→ **Task statement**: Would you restate the entries below word for word, leaving out the images?

→ **Data records**:
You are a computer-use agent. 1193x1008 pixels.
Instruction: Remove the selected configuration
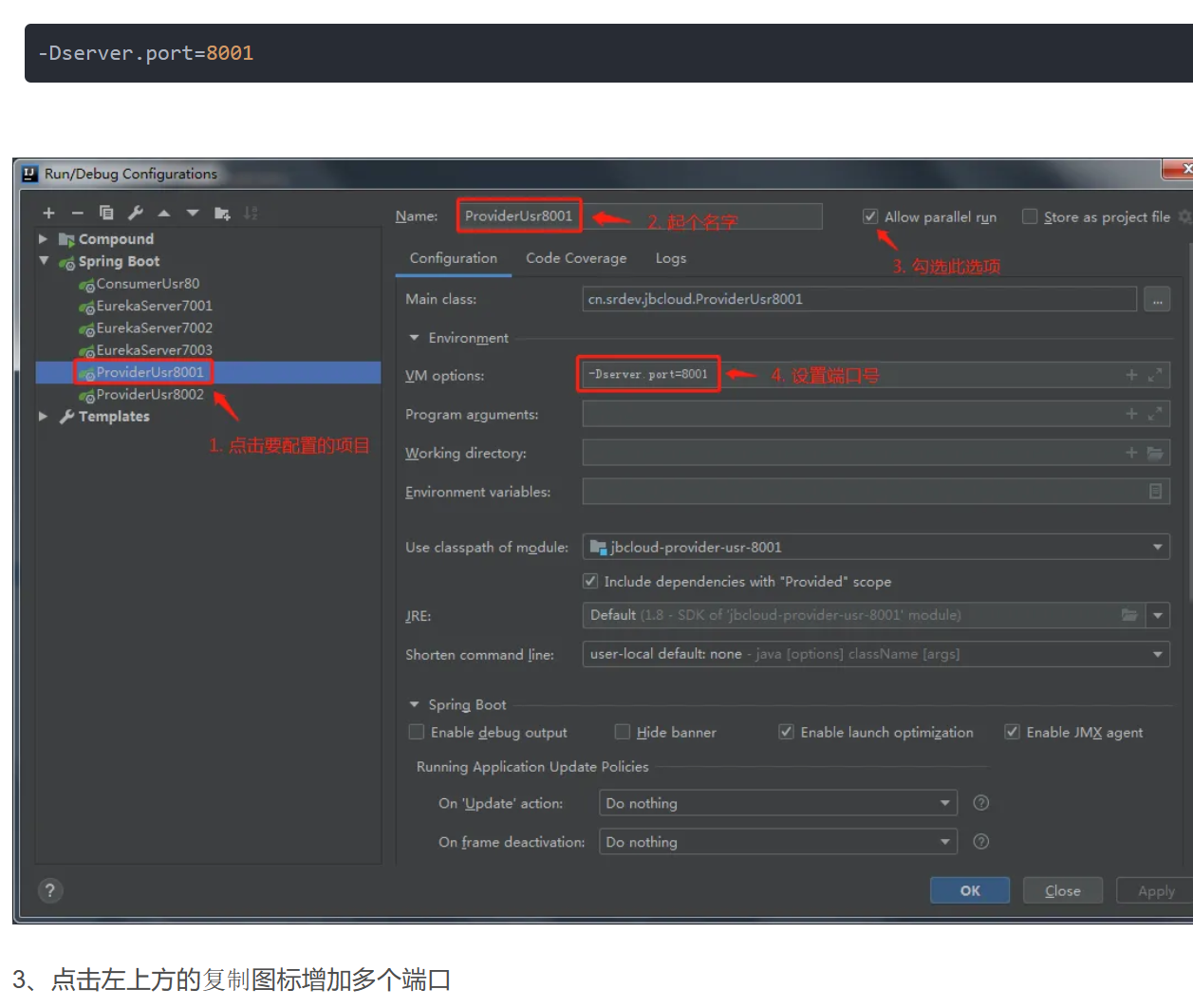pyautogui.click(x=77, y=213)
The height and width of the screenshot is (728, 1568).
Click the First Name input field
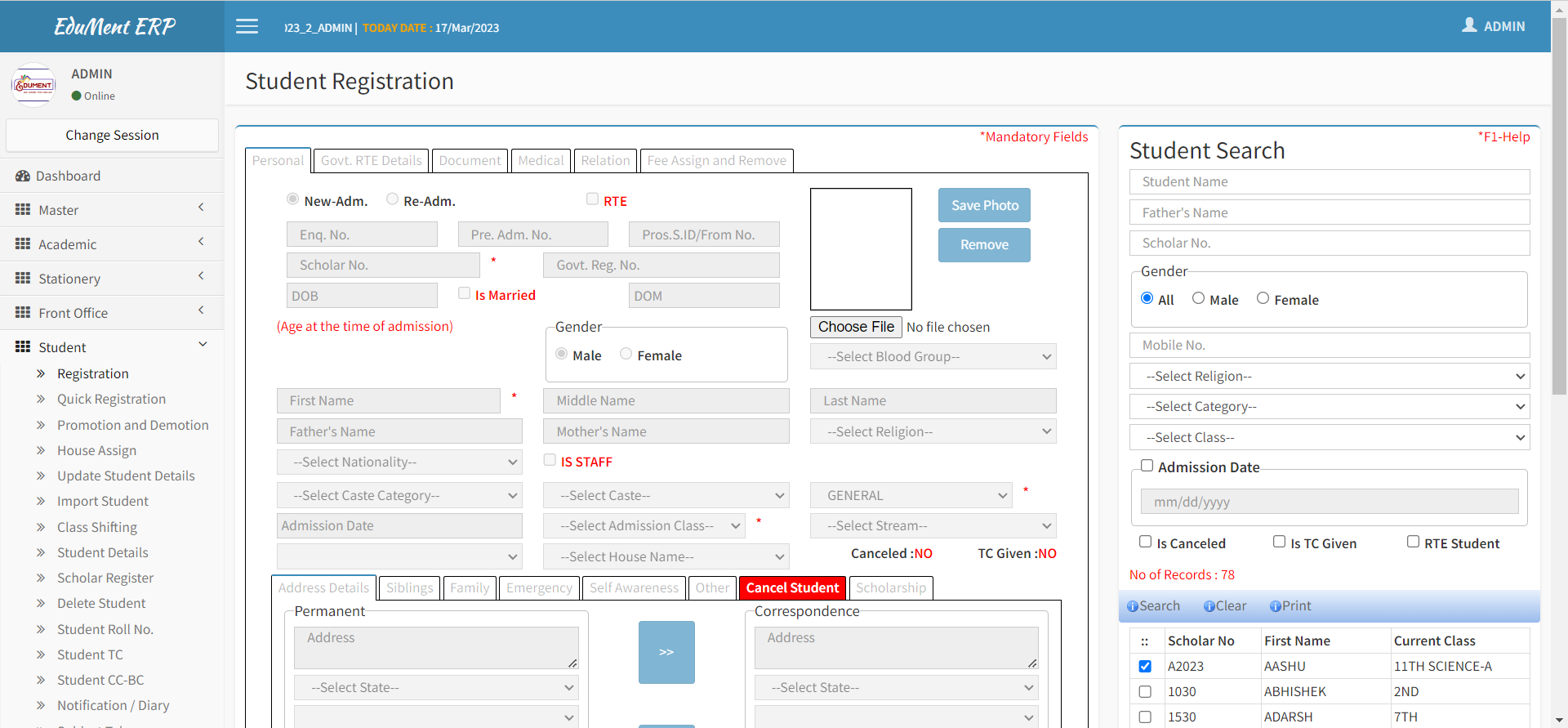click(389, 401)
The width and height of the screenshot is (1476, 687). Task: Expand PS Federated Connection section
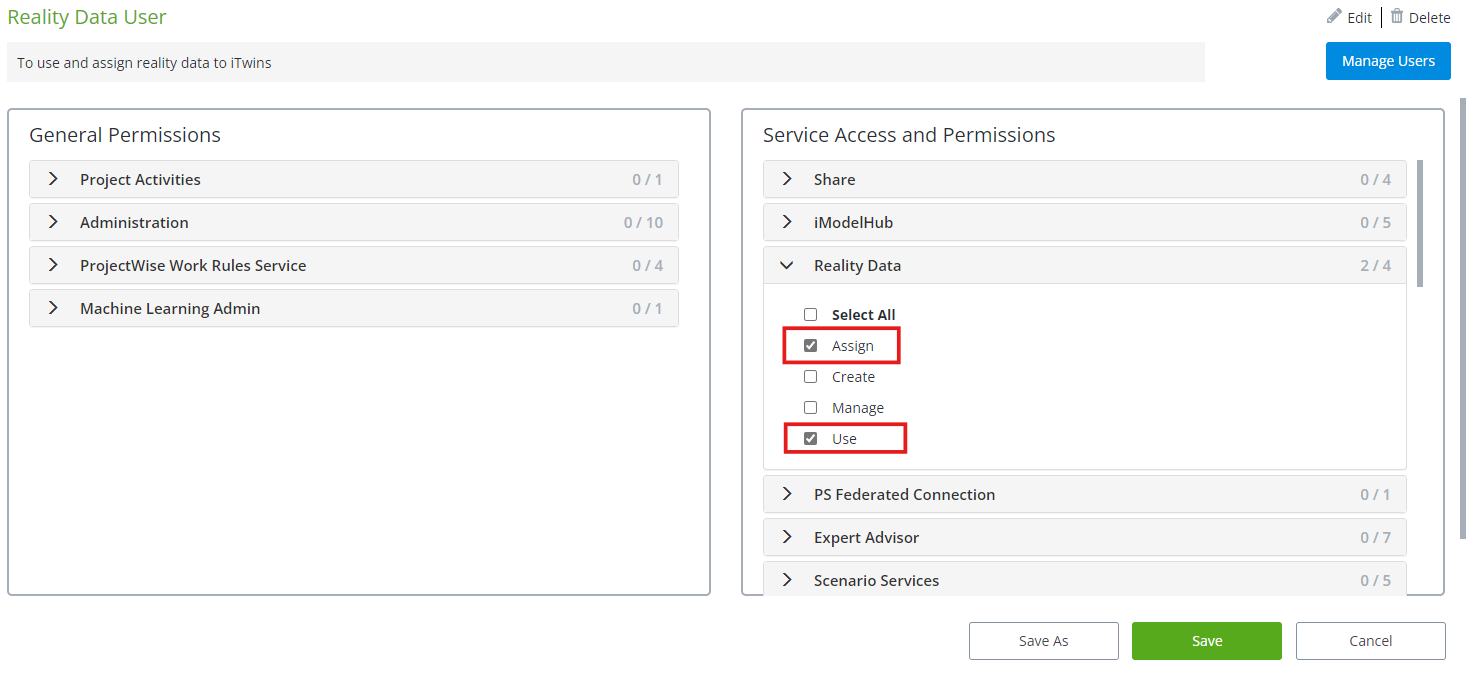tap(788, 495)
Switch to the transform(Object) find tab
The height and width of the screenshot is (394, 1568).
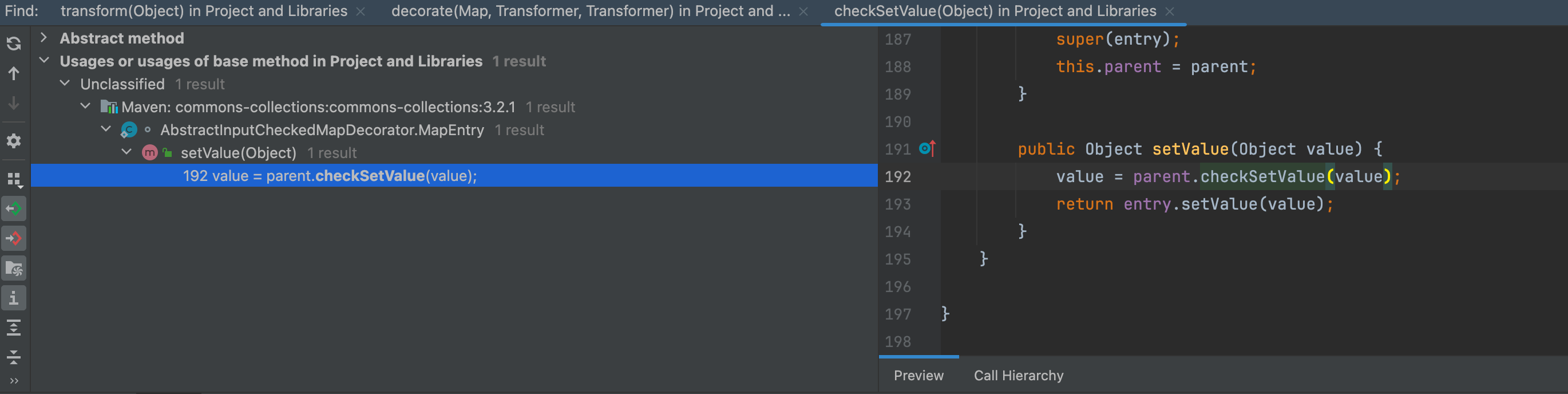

→ **Answer to this problem**:
You are a computer-use agent. 1193x1008 pixels.
Instruction: Remove the selected configuration
pyautogui.click(x=77, y=213)
The height and width of the screenshot is (728, 1568).
Click the First Name input field
click(389, 401)
The width and height of the screenshot is (1476, 687). Task: Expand PS Federated Connection section
tap(788, 495)
Switch to the transform(Object) find tab
The height and width of the screenshot is (394, 1568).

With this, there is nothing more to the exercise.